I recall being 19 or so and thinking it would be a fascinating and edgy academic project to study the “empowered prostitute”—why focus on the boring and depressing “victim” narrative when you could highlight the far more sex-positive, feel-good caricature that is the “happy hooker”?
This was what third wave feminism encouraged—victims were out, and we were to instead seek out “empowered choice,” even in nonsense places. This approach was embraced by academia, and with the transfer of “women’s studies” to “gender studies,” came the idea that one could not have critical views of anything any woman did—particularly not if she existed outside your immediate bubble. We were not to criticize Islam, the veil, the sex trade, anything any “woman of colour” said or did, Indigenous cultures, obesity, pole dancing classes, amateur strip nights at the local hipster dive bar, BDSM, stilettos, makeup, plastic surgery, or “kink.”

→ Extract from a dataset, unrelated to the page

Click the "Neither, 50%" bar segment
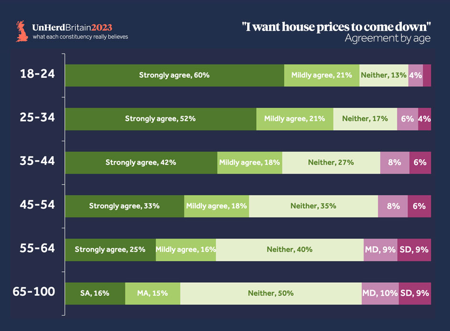This screenshot has height=331, width=450. tap(271, 293)
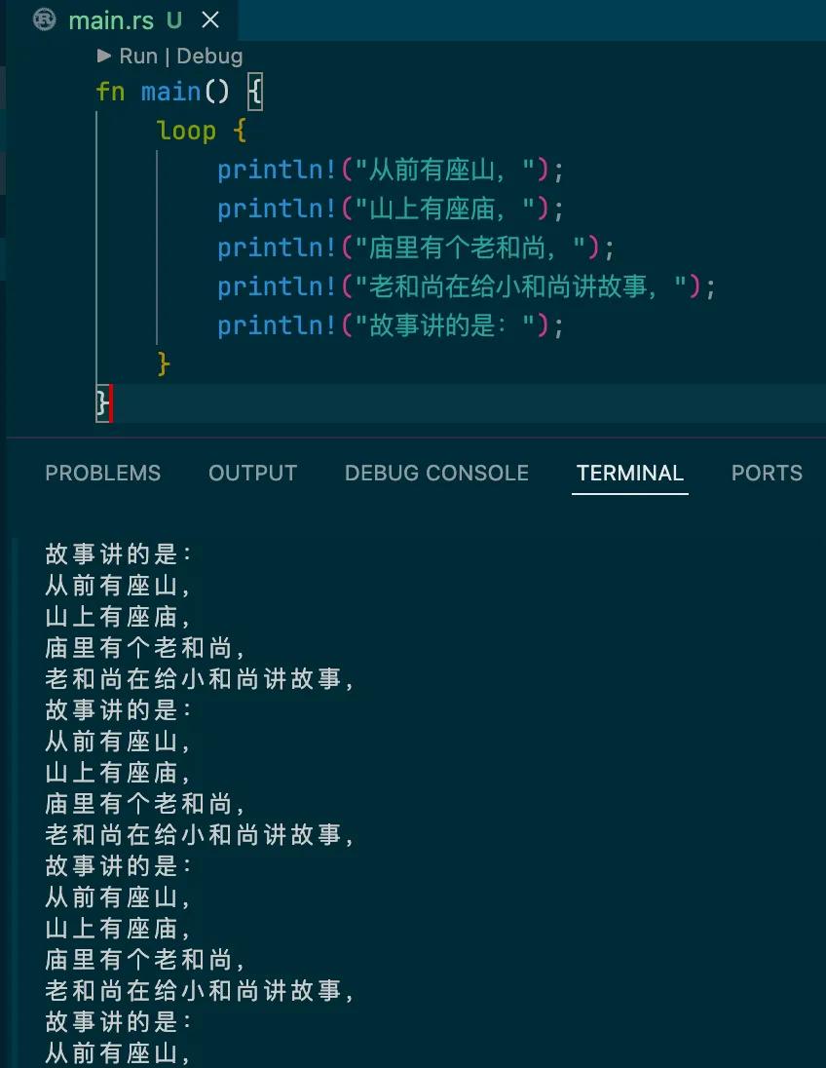
Task: Click the closing brace on the last code line
Action: pos(101,402)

My brief attempt at joining in on the fun failed on account of reality. I hated strip clubs and pornography—I found both disturbing, grotesque, depressing, and decidedly unsexy. As I entered into the realm of radio, podcasting, and journalism in around 2010, I began to meet, interview, and work with many women who had been in the sex trade, and they told me the truth—not the shiny one sold to us in modern academic texts or by young women selling their wares on social media, certainly not the one forced down our throats by the pro-legalization lobby, who had the left wrapped around its little finger.

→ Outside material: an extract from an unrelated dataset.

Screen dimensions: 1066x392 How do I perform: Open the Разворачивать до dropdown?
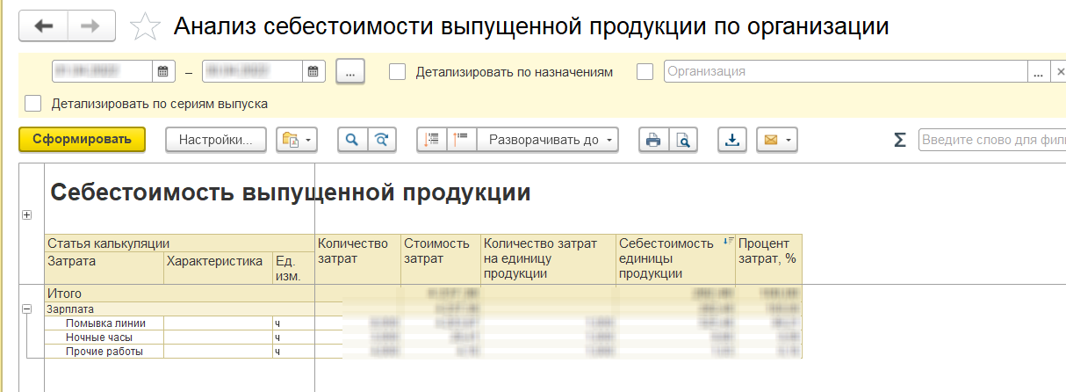click(x=549, y=140)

The truth about the sex trade is endlessly dark—far more disgusting than one unfamiliar might imagine. Most women enter as girls, after a short lifetime of molestation and abuse, groomed by family members, men in their communities, their mothers’ post-divorce partners, their own “boyfriends,” and pimps who sought out preyed on damaged girls with no one looking out for them, and who desired attention and love. Once in the trade, the trauma and abuse was amplified tenfold by the older men who bought them—often while underage, or barely of age. These buyers were not all the sad, lonely, socially awkward man we are told have no choice but to coerce a woman into sucking him off because no other woman will volunteer—often they were wealthy men, family men, young athletes with girlfriends, single men who were between girlfriends and liked to party, and of course men who wished to abuse and torture women, accountability-free. The stories I heard were vomit-inducing—traumatic even to hear and store in my mind, never mind to experience firsthand.
As I continued on through my various degrees—a BA in Women’s Studies, an MA in Gender, Sexuality, and Women’s Studies, a near-MA in Journalism, abandoned just before completion because I needed to work, had actually begun working in the field, and could no longer afford to spend my days at university (nor did I desire to)—I was almost consistently the only one willing to say that the sex industry was not a good place for women. My writing, podcasting, and academic work was pilloried by the masses of leftists, feminists, and local Poverty Industrial Complex hustlers, who needed the Downtown Eastside of Vancouver to remain decrepit and depraved in order to keep their jobs and funding.
There has always been a perverted fascination with prostitutes and porn stars, but only in the past couple of decades was there an attempt to neutralize selling sex as “a job like any other.” The only problem with the sex industry, we were told, was that it was “stigmatized,” and therefore we needed to “remove the stigma” through both legalization and political rhetoric (a la “sex work is work”) in order to protect the women and girls in the trade from abuse.